We're (almost) back on track! Last week, we had 2 recipes, some kind of carrot dish and this one, German Chocolate Cupcakes, which you can find here or on page 227 of Foolproof.


Lea's Take:

Have I told you guys how much I love dessert? I loooooove dessert.


Eating, not making.


But, hey, who doesn't like cupcakes? And how hard could they be?


Oh, how I regret asking that question.


So, my story takes place on a Sunday. Even though we aren't getting together for Sunday Dinner (dampandemic, when will you end?!?), we try to make a "Sunday Dinner"-type meal anyway. This week, we landed on roast beef, which will come as no surprise to my family since it is one of three things I offer them on Sundays at my house. But, I'll have y'all know this was the first time I'd reverted to my old ways since we started this challenge. So there.


What was I saying? Yeah, so we had 2 recipes to make this week and I, like always, waited until the last minute. But I thought the carrot thing would go nicely with roast beef (and boring mashed potatoes, of course). And then I'd make the cupcakes for dessert. Perfect, no? [Mary: I do think that sounds perfect.]


I got a late start...I was busy cleaning or watching TV [Mary: or reading] and didn't go to the grocery store until mid-afternoon. By the time we got home, I had to hustle. I threw the roast in the oven and got started on the carrots. Once those were doing their thing, I started the cupcakes. The timing worked out well anyway since this recipe called for a lot of room temperature dairy, which y'all know I love.


First, I had to lug the stand-up mixer up from the basement. We're in the middle of fixing the basement, so I had to dig it out from behind a bunch of crap. (I really should've started on these cupcakes sooner.) After I washed everything, I was ready!


I'm just going to tell you what the recipe said and then what I did. Fun, right?

TASK INSTRUCTIONS: In the post about German Chocolate Cupcakes, what main dish was chosen for the "Sunday Dinner"-type meal that week? The material after this post has no connection to it.

DATASET CONTENT:
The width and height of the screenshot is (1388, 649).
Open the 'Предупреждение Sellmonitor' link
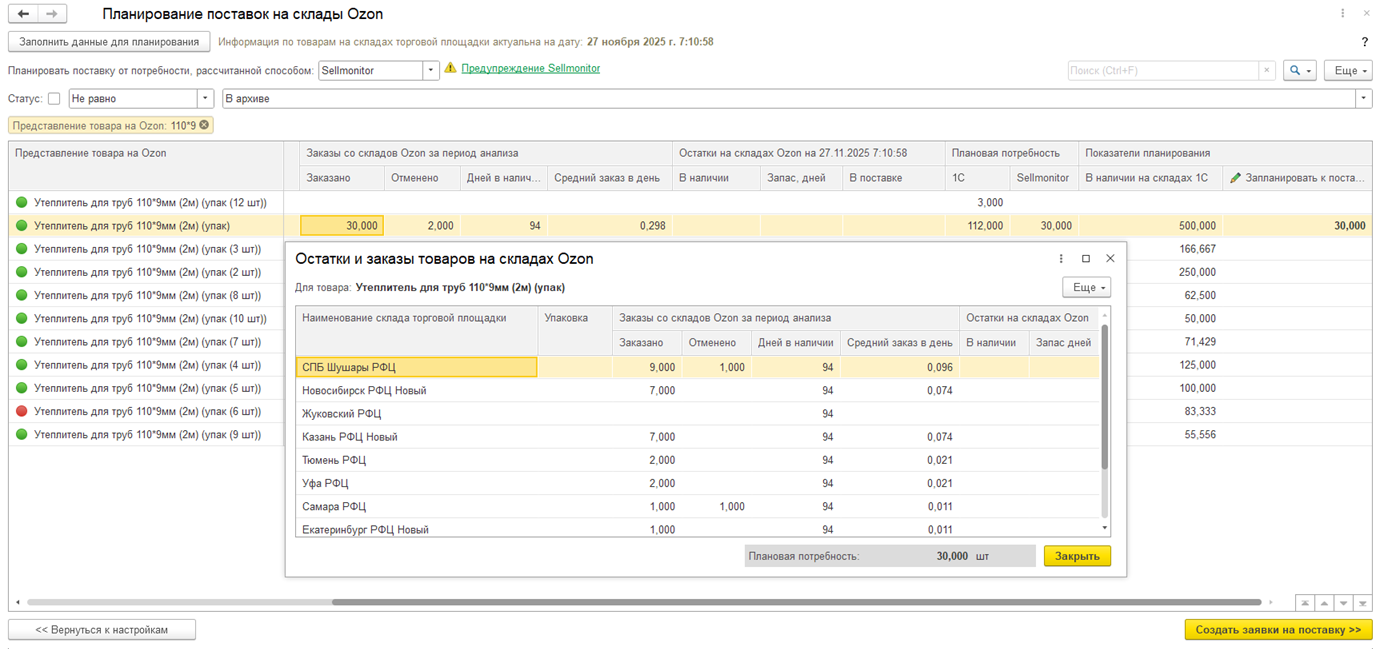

SOLUTION TO THIS PROBLEM: Roast beef.